The Boston Bar Foundation’s Vaughan Fund was established in recognition of the 10-year anniversary of the BBA Lawyer for the Day Program and Wiley Vaughan’s stellar leadership. The Fund helps support the pro bono and public service projects of the Real Estate Section. This year, the BBF has raised over $5,000 for the Fund, allowing for the purchase of essential materials needed to run the program. Click here to learn more.
The BBA New Lawyers and Intellectual Property Sections teamed up with Volunteer Lawyers for the Arts to train attorneys on ways that they can help art and cultural organizations. The event was a primer on topics such as common art law issues, understanding the legal needs of artists and how to build a client base.

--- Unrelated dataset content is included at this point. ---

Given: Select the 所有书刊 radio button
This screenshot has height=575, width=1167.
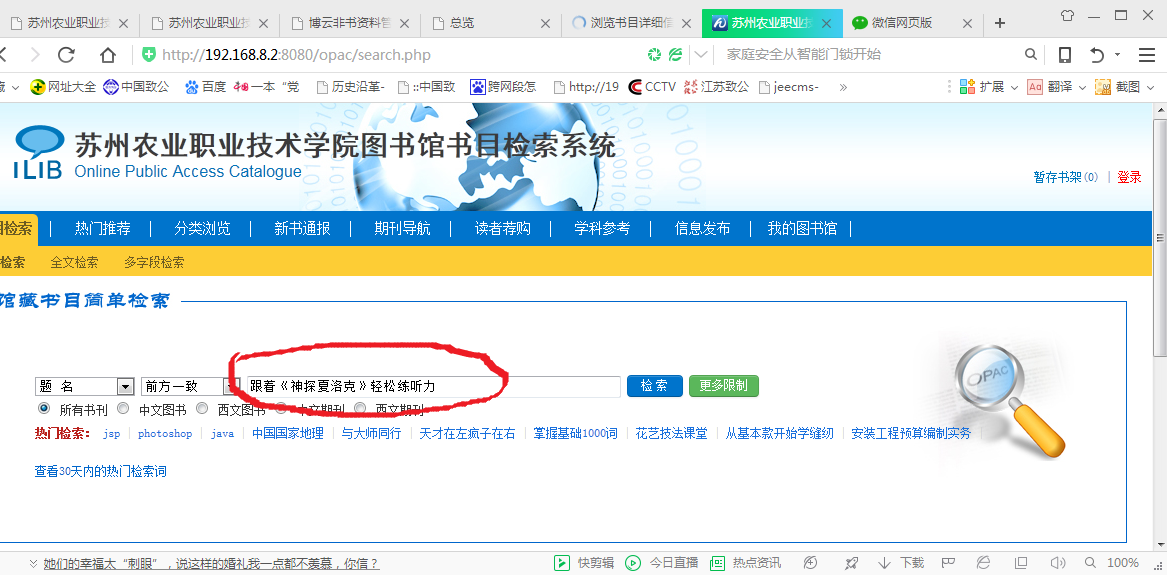Looking at the screenshot, I should click(x=43, y=409).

After the training, Beyond the Billable checked in with Ken Parker (Parker Keough LLP), who organized the training, to learn more. Here’s what he had to say:
What do you hope attendees learned at the training?

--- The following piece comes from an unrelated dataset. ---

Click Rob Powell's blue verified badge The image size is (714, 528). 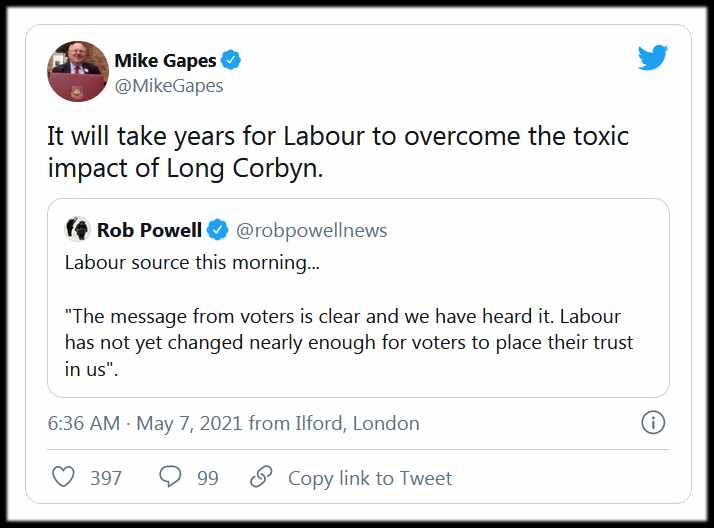(217, 231)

“Megan Low did a fantastic job of describing the wide range of legal services needed by the arts community and some of the particular challenges of representing artists. I hope that attendees learned about these needs and challenges, as well as about how their legal expertise matches up with the needs of the arts community.”
Why should attorneys get involved in efforts to provide pro bono assistance to arts and cultural organizations?

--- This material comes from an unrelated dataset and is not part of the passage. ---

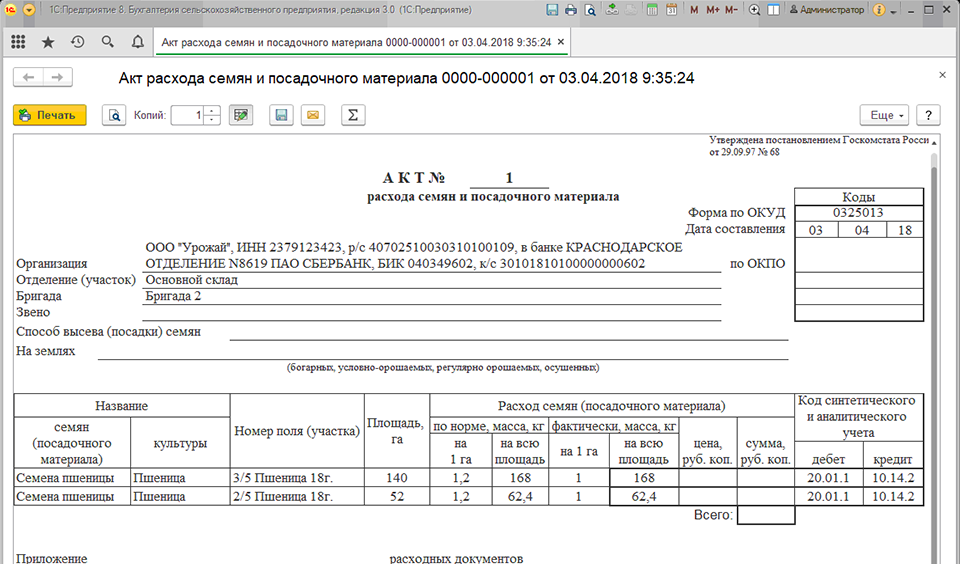960x564 pixels.
Task: Open print preview icon next to Печать
Action: point(114,115)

“Providing pro bono legal assistance to artists and cultural organizations is a great way to get experience solving interesting legal problems while giving back to the community. It can be fun and inspiring to work with creative professionals and it is an opportunity to make a real difference in people’s lives.”
On Thursday, the Environmental Law Public Service Committee and the Health Law Social Action Committee sponsored a panel discussion on “Cultivating Local, Healthy Food: Urban Agriculture Initiatives & Pro Bono Opportunities.” Despite the recent cold snap, it’s not too early to plan on making your spring more sustainable. Here are four volunteer opportunities to check out.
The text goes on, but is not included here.